### Exercise description
Reproduce the lines below exactly, starting at the one containing "Click the Show Power Feeds label text" and stopping at the final line.

(Dataset entries)
━━━━
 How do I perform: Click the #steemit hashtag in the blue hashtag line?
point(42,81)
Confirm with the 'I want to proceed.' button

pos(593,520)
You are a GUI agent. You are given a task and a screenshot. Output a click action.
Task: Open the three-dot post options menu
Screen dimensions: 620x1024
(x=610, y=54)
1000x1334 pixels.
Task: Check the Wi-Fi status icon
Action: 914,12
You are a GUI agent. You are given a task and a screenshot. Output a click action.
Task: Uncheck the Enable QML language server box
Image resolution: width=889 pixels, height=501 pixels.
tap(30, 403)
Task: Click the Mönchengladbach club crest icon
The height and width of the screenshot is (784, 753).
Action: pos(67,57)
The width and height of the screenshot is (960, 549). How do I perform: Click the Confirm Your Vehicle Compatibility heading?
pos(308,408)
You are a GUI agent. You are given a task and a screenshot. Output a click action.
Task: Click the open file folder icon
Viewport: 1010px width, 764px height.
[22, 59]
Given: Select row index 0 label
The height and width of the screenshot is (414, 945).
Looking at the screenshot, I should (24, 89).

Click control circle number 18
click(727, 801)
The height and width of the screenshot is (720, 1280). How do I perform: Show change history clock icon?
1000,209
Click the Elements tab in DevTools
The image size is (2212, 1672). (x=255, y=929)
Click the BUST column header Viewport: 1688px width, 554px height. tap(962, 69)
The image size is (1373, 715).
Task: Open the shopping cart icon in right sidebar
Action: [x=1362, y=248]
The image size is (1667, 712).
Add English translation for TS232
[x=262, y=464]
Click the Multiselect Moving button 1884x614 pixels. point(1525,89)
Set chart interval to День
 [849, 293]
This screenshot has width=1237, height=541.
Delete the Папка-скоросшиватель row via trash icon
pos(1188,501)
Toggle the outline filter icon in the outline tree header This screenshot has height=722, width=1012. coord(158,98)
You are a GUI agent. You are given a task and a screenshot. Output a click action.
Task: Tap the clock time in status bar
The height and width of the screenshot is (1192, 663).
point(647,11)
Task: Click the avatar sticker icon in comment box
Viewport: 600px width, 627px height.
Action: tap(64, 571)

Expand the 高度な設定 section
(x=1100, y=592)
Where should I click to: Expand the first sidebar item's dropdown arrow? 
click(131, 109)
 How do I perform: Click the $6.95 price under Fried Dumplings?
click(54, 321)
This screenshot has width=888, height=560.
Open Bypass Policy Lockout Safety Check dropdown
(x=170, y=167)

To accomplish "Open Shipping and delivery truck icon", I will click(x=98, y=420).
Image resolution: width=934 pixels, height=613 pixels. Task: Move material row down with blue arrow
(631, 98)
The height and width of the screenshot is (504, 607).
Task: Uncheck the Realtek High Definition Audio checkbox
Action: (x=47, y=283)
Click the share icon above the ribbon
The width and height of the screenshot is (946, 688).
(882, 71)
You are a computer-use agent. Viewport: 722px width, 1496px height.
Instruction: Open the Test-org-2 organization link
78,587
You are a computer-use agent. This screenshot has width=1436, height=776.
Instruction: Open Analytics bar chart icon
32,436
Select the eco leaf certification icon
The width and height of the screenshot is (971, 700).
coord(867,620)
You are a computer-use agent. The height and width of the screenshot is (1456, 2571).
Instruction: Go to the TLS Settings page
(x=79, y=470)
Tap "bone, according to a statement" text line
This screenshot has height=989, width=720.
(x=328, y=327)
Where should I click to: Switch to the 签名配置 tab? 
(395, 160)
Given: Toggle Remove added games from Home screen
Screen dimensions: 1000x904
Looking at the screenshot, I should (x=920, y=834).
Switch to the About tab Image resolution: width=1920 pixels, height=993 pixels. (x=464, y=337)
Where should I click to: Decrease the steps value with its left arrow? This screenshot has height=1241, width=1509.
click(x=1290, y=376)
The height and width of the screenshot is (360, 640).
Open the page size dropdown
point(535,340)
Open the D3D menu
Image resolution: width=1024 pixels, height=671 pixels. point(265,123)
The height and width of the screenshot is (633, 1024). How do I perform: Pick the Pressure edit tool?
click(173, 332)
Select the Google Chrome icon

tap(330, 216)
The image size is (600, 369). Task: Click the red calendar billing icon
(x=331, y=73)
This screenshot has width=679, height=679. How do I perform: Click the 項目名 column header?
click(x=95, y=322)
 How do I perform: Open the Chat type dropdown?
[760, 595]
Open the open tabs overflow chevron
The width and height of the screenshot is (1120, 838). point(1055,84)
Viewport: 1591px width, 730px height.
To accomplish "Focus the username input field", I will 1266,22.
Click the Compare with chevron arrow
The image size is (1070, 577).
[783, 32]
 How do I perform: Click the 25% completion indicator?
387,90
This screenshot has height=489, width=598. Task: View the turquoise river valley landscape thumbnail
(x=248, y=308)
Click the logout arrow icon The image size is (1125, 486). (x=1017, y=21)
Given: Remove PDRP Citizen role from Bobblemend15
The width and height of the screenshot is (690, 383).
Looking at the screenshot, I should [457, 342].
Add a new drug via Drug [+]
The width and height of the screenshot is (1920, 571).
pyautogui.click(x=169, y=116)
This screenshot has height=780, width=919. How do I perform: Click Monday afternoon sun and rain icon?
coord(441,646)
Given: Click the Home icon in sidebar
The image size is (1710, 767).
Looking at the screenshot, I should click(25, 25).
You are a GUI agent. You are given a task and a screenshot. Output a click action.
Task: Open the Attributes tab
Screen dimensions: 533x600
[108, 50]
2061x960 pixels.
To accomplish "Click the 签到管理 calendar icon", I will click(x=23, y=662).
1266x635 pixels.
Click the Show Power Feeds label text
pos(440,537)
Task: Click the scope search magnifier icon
━━━━
### Exercise result
Click the Show Power Feeds label text
pos(440,537)
Task: Click the scope search magnifier icon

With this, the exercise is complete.